浮腰

出典: フリー百科事典『ウィキペディア(Wikipedia)』
嘉納治五郎浮腰

浮腰(うきごし)は、柔道投技の一つである。腰技10本の一つ。講道館国際柔道連盟 (IJF) での正式名。IJF略号UGO

概要[編集]

軽く踏み込み、釣り手を腋の下に腕を入れ、その動きに合わせて、後回りさばきで足を引く様に回転し、引き手で袖を引きながら、(腰には乗せず、)腰の回転で一気に投げる技[1]。右組から仕掛ける場合、相手(受)を右前方に崩しながら自分(取)は右手で受けの脇の下から背中または帯に手を回し体を密着させる。その後、左足後回りさばきで回転し、その腰の回転と膝のバネを持って相手を前方に投げる。その時、腰はあまり深く入れない。

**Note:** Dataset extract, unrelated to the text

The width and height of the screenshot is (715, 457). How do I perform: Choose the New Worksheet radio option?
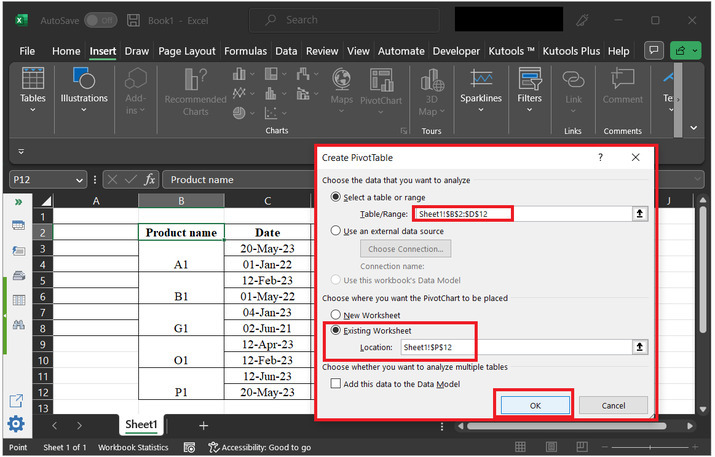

腰を深く入れ腰に乗せるようにして投げた場合、大腰となる[2]

帯腰[編集]

帯腰(おびごし)は釣り手で受の前帯を掴んで投げる浮腰[3]

抱込腰[編集]

抱込腰(だきこみごし)は釣り手で相手の首を抱えながら浮腰の様に投げる首投げスタイルの投技。釣り手の甲を上に向け親指側を相手の首に当てるとよい。1926年の書籍『新式柔道』に掲載されている[4]

歴史[編集]

柔道の創始者である嘉納治五郎は浮腰を得意としていた。

後に南米に渡りブラジリアン柔術の祖となった前田光世は手記に嘉納の浮腰で投げられた際にその技のキレに感極まって涙したとまで記している[2]。その後、嘉納は浮腰に改良を重ね、払腰釣込腰を開発するに至っている[5][6]。投の形で払腰の演武の中で釣り手を受の腋に差し入れることになっているのは、払腰が浮腰をルーツにしている名残である[5](のちに試合ではそのようなケースは少なくなった)。

[編集]

の演武の際には、受は右手拳を大きく振りかぶって取の頭上めがけて振り下ろす(殴りかかる)。取は拳を踏み込んでかわし相手の脇に組み付くと同時に左浮腰で相手を投げる。拳をかわす動作がそのまま投技に入る動作となる[2]

脚注[編集]

  1. ^ 鈴木桂治(監修)、岸部俊一『柔道のルール 審判の基本 : 観戦&実戦で役に立つ!』実業之日本社、137ページ、2018年、ISBN 978-4-408-33720-3
  2. ^ a b c 講道館柔道 浮腰
  3. ^ Mikinosuke KAWAISHI (1955). Ma méthode de judo. Jean Gailhat(仏訳、イラスト). フランス: Judo international. p. 72. "OBI-GOSHI" 
  4. ^ 新式柔道隆文館、日本、1926年(大正15年)5月10日、45-46頁https://dl.ndl.go.jp/info:ndljp/pid/1020063/。"抱込腰"。 
  5. ^ a b 講道館柔道 払腰
  6. ^ 老松信一 (1980年8月20日). “柔道小史 -連載10 柔道の技術的発展-”. 近代柔道(1980年8月号)、56頁 (ベースボール・マガジン社) 

外部リンク[編集]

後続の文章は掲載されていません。